__Aufgabe 1__:
Beantworte anhand des Textes über Mattis:
(a) Welche Meinung vertrat Mattis kurz nach der Wahl 2016 zur Folter als Verhörmethode?
(b) Mit welchem Wort bezeichnete Trump die NATO im Wahlkampf?
(c) Aus welchen beiden Ländern wollte Trump die US-Truppen abziehen?

┌─ Ausgangstext

Um nicht missverstanden zu werden: Mattis ist wie jeder andere, der diesem Präsidenten untersteht, an vielen fürchterlichen Entscheidungen beteiligt gewesen. Ein Beispiel ist die unmenschliche Trennung von Migranten-Kindern von ihren Eltern an der Grenze zu Mexiko oder das Einreiseverbot für Menschen aus bestimmten Ländern.

Einer, der widersprach

Aber im Gegensatz zu anderen hat Mattis zumindest versucht einige Positionen, die er für unklug hielt, abzumildern oder gar abzuwenden. Kurz nach der Wahl 2016, noch bevor Trump vereidigt wurde, widersprach Mattis dem designierten Präsidenten öffentlich: Mattis war nicht der Meinung, dass Folter als Verhörmethode wieder eingeführt werden sollte. Mattis wollte auch, dass die USA Teil des Atomabkommens mit dem Iran bleiben - auch wenn er selbst Bedenken hatte, was den Pakt anging. Der Verteidigungsminister äußerte auch Zweifel bezüglich Trumps Säbelrasseln gegenüber Nordkoreas Machthaber Kim Jong-Un - inklusive der darauffolgenden Männerfreundschaft.

Mattis widersprach auch Trumps oft geäußertem Wunsch, die US-Truppen aus Afghanistan und Syrien abzuziehen. Der Tweet des Präsidenten, die Streitkräfte würden Syrien nun verlassen, war jetzt wohl der Tropfen, der das Fass zum Überlaufen brachte.

Und bei noch einem Thema gerieten Trump und Mattis immer wieder aneinander: die NATO. Im Wahlkampf nannte Trump die transatlantische Allianz "obsolet" - eine Beschreibung, die er nie überzeugend dementiert hat, weil er nun einmal so über die NATO denkt. Der Kontrast zu Mattis könnte deutlicher nicht sein: Als Vier-Sterne-General, der einst ein NATO-Kommando leitete, hält Mattis das Bündnis für unerlässlich. Seine Unterstützung für die NATO machte er regelmäßig gegenüber den verängstigten europäischen Partnern deutlich.

Trump hingegen glaubt nicht an dauerhafte Bündnisse, er glaubt nicht an gemeinsame Werte oder die Bedeutung von Geschichte. Für ihn ist alles ein Geschäft, nur ein Deal. Diese Einstellung kollidierte immer wieder mit Mattis Weltansicht, die langfristige Partnerschaften und gemeinsame Werte in den Vordergrund stellt - was im Großen und Ganzen auch der Haltung aller früheren US-Präsidenten entspricht.

└─
┌─ Bereitgestellte Angaben

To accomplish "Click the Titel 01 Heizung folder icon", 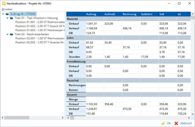I will (x=11, y=18).
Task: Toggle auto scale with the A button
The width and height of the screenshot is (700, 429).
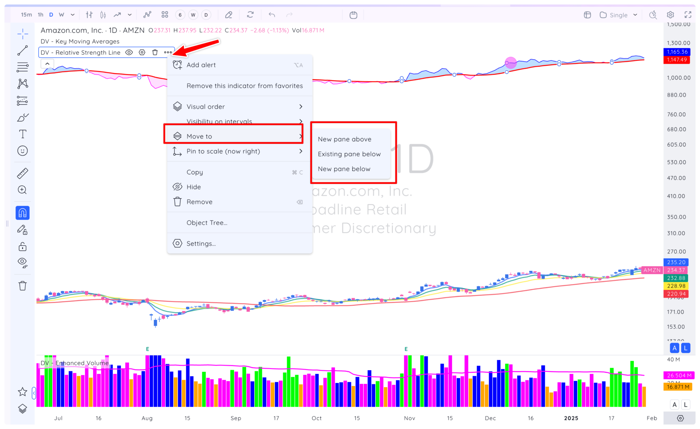Action: [674, 348]
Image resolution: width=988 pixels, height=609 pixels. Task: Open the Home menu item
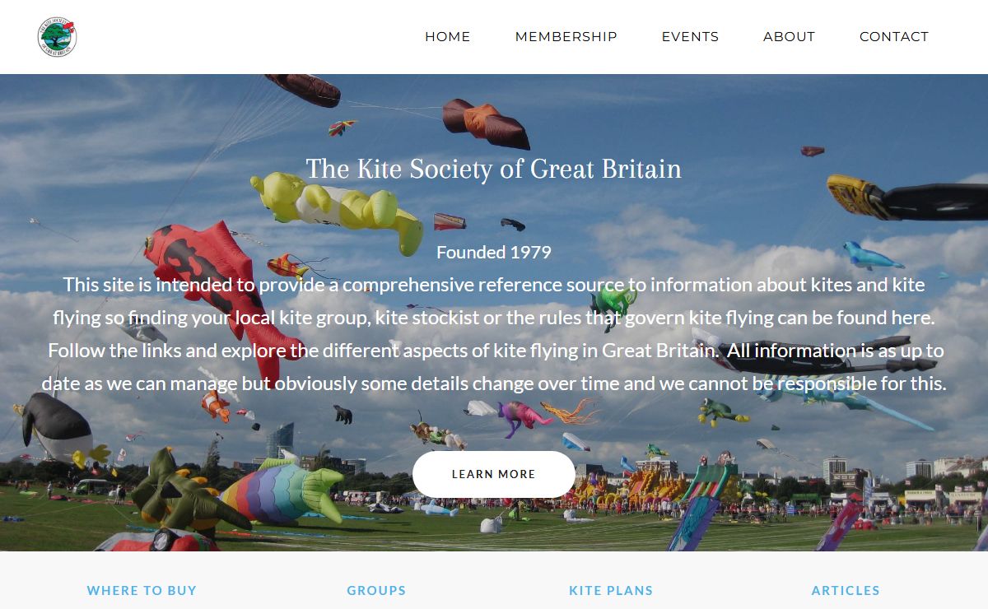[x=448, y=37]
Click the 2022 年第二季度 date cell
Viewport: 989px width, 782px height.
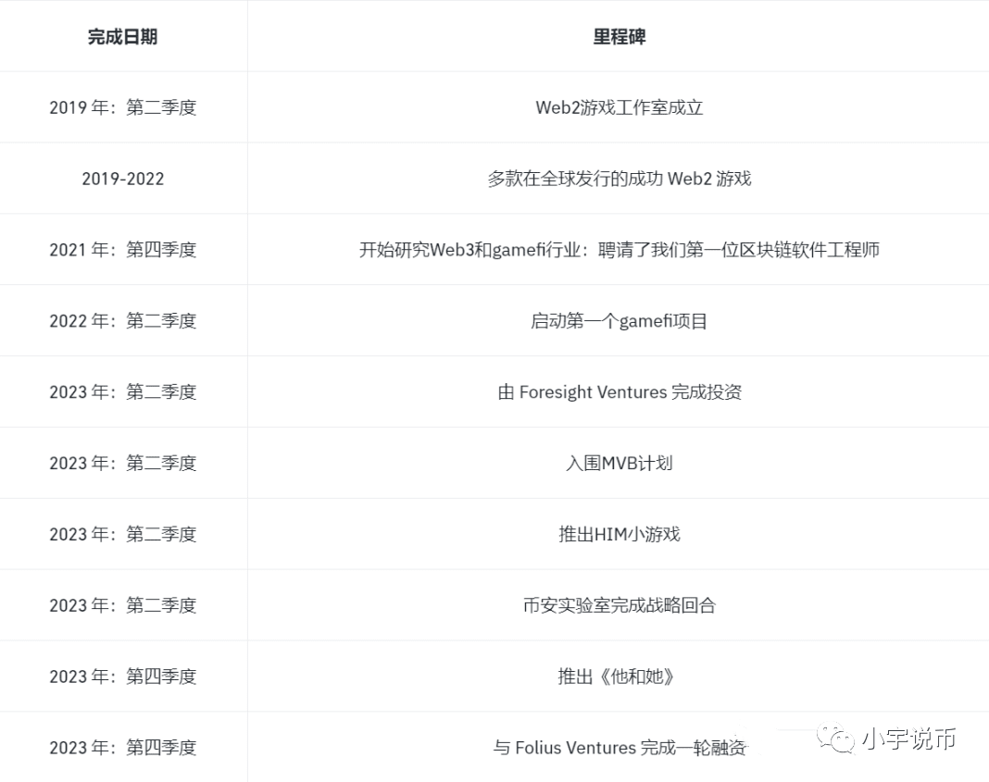pyautogui.click(x=123, y=320)
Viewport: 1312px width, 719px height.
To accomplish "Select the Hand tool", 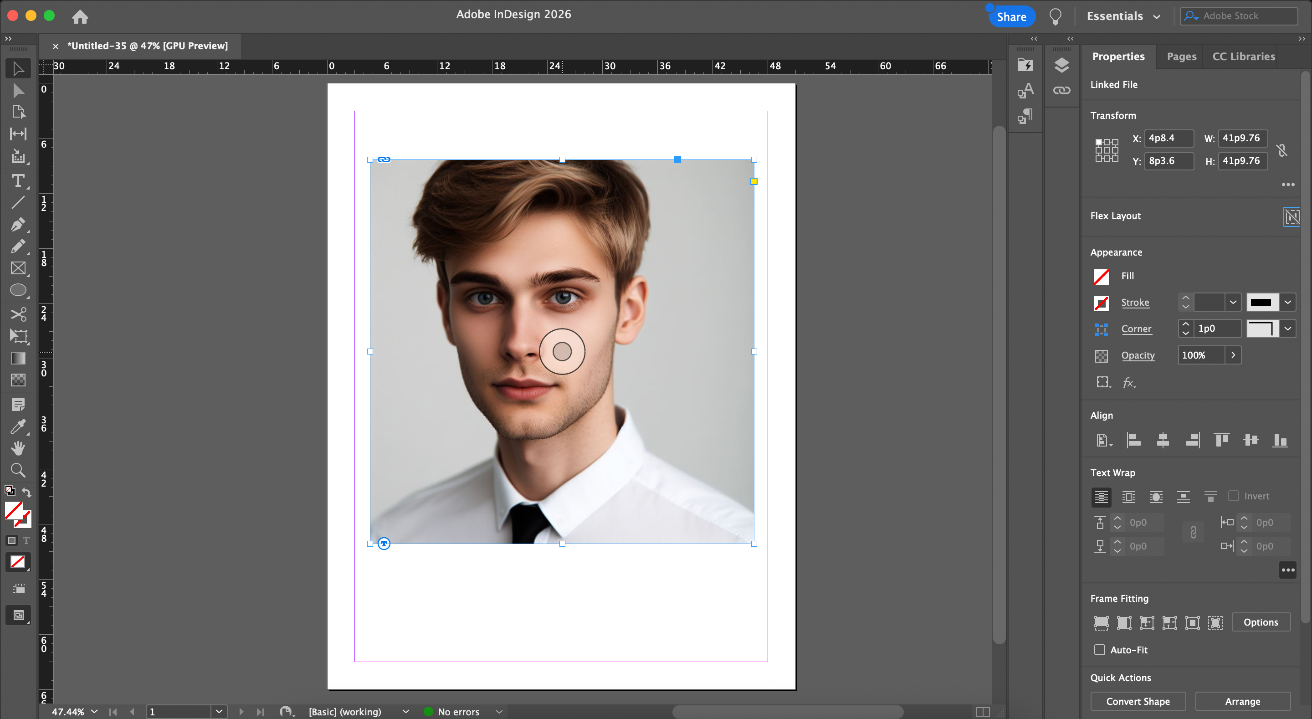I will (x=18, y=448).
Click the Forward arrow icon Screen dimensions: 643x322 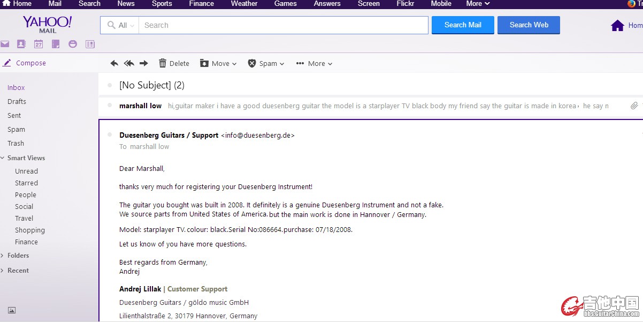(x=143, y=63)
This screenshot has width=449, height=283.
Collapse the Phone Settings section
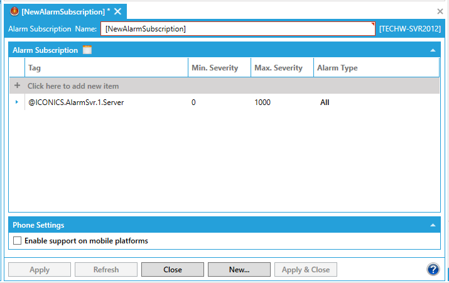tap(432, 225)
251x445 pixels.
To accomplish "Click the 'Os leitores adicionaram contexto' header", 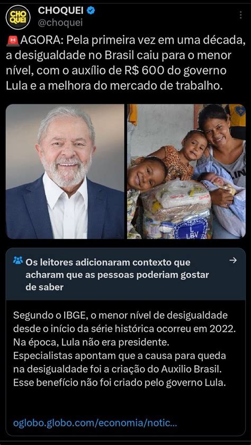I will click(x=117, y=274).
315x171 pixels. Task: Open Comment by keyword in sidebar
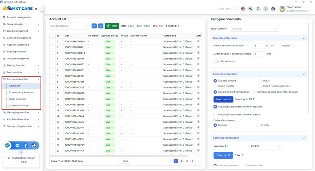[21, 92]
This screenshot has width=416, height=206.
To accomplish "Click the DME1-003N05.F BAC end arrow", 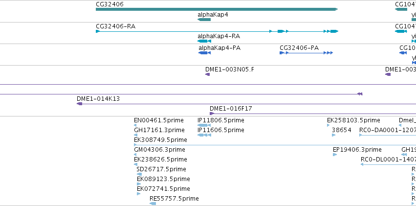I will [208, 74].
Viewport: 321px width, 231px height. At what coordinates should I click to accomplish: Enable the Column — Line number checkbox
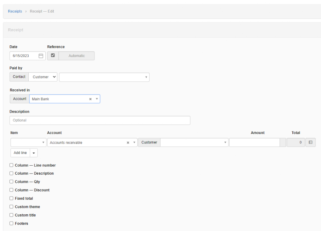tap(11, 165)
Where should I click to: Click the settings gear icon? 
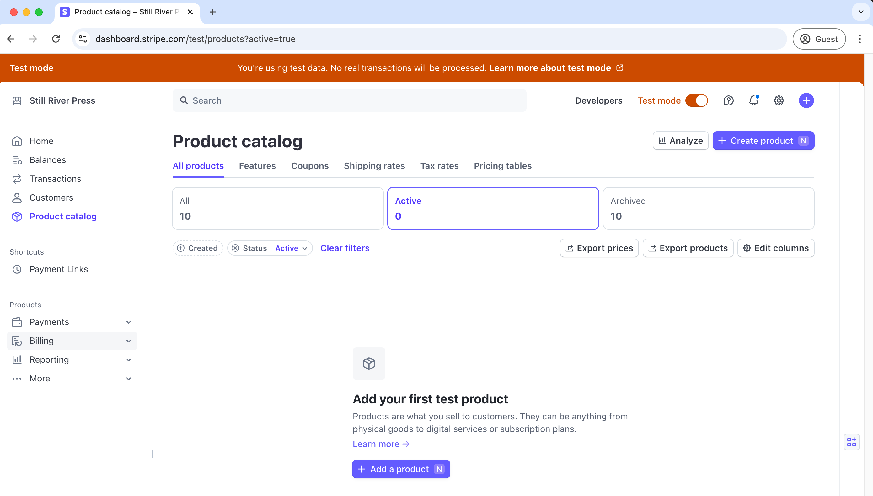pyautogui.click(x=779, y=100)
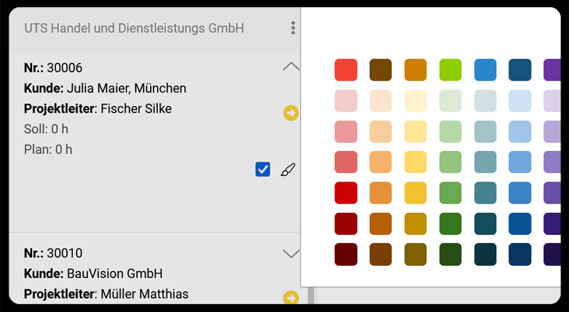
Task: Click the yellow arrow icon for project 30006
Action: click(x=290, y=113)
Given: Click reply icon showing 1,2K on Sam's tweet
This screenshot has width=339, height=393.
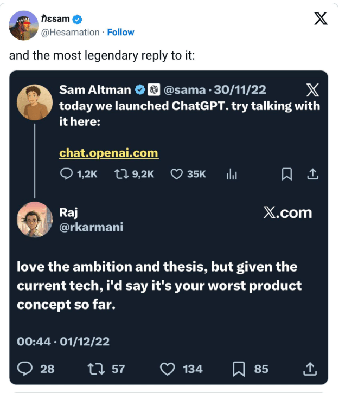Looking at the screenshot, I should (x=66, y=174).
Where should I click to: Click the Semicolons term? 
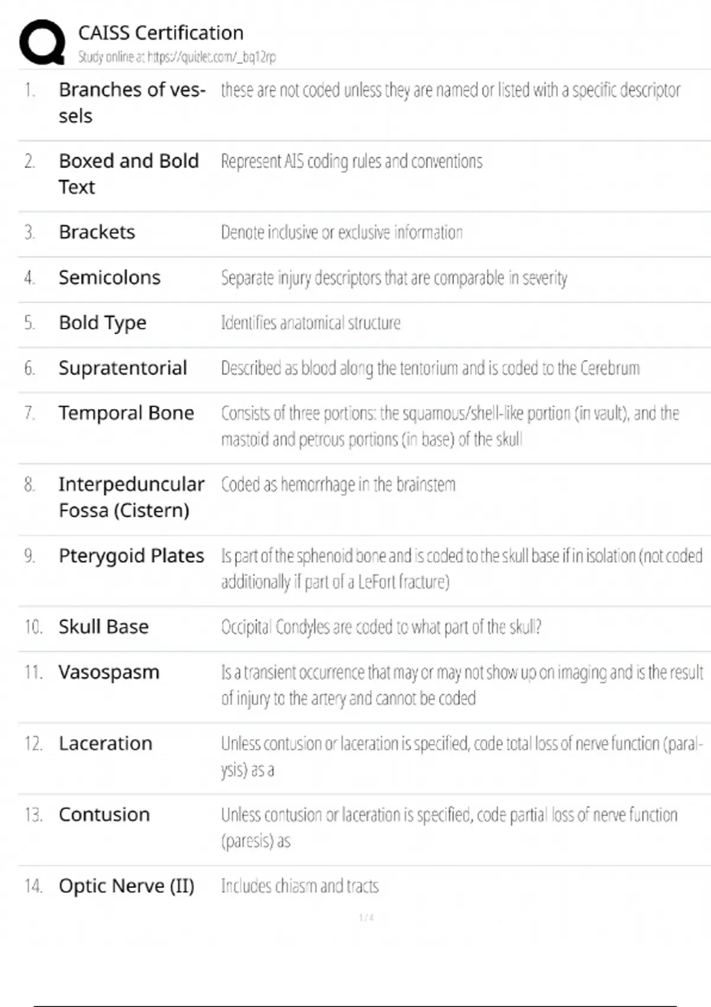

└─

__Aufgabe 2__: Tausche in den Einträgen im Abschnitt, der mit der Zeile beginnt, die „Given: Click reply“ enthält, und mit dem Ende der Einträge schließt, „Sam's tweet“ gegen „Sam's post“ aus. Gib diesen Abschnitt sonst unverändert und ohne die Bilder wieder.

__Ergebnis 1__:
(a) Mattis war nicht der Meinung, dass Folter als Verhörmethode wieder eingeführt werden sollte.
(b) „obsolet“
(c) Aus Afghanistan und Syrien.

__Ergebnis 2__:
Given: Click reply icon showing 1,2K on Sam's post
This screenshot has width=339, height=393.
Looking at the screenshot, I should (x=66, y=174).
Where should I click to: Click the Semicolons term? 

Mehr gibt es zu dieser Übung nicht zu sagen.